While House Republicans panic, the top of the ticket is putting a brave face on the matter, pretending to be excited to engage in this "debate." And they've certainly gone on the offensive, repeating the claim that Obama set out to destroy Medicare by cutting $700 billion from the program. (The $700 billion was from the inefficient Medicare Advantage program—cuts that Ryan's budget included as well. Not a single recipient has lost an iota of benefits.)
The GOP hopes that repeating that lie will turn the tables on the Democratic advantages on Medicare, or at least muddy the waters to the point that voters think, "they ALL want to destroy Medicare!" The problem is, voters don't trust anything Republicans say about Medicare.
It's like the GOP advantages on the deficit, on Wall Street performance, on national defense. We can repeatedly point out that Wall Street does best under Democratic administrations, that the only president in freakin' forever to balance the budget was Bill Clinton, and that both Clinton and Obama won the wars they started (Serbia, Libya) cheaply and without losing a single American life (not to mention the matter of a certain Osama Bin Laden).
But none of that matters.
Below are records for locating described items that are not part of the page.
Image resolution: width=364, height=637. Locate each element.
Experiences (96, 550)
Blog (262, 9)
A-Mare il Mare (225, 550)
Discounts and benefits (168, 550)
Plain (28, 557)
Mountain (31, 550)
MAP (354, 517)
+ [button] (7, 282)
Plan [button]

The conventional wisdom that Democrats suck on national defense, the deficit, and business is so engrained, that it will likely take decades more to turn that perception around. Sucks for us.
But of course, Republicans have bizarrely decided to avoid focusing on the things people like about them, and instead have made Medicare their battleground. An NBC/WSJ poll in June found that 40 percent of respondents trusted Democrats more than Republicans on Medicare, compared to 24 percent who believed the opposite. (Republicans led on the deficit 37-25 and terrorism 33-24.)
In a March Pew poll, the numbers were 48-35 in favor of Democrats. In other words, only the GOP fringe—the same one that thinks Obama was born in Kenya—thinks the GOP is better than the Democrats on Medicare.
Can Republicans muddy the water enough to make a difference in the next two months and change? They can probably make some inroads, but once again, this isn't favorable turf for them. In fact, they're operating in enemy territory. And to compound their problems, the people who most care about this issue—seniors—are the people most likely to vote! Indeed, nearly one-fifth of the most right-wing seniors weren't crazy about the Paul Ryan pick. If Republicans can't get unanimity with that crowd, just imagine the damage being done outside of the mouthbreathing community.
It's genuinely inexplicable—Republicans have a critical issue all teed-up and ready to use against an incumbent president suffering middling approval numbers. And THIS is how they decide to approach the elections?
As long as we're talking about sex and Medicare (with a dash of immigrant bashing thrown in for good measure), things will continue looking mighty fine for us.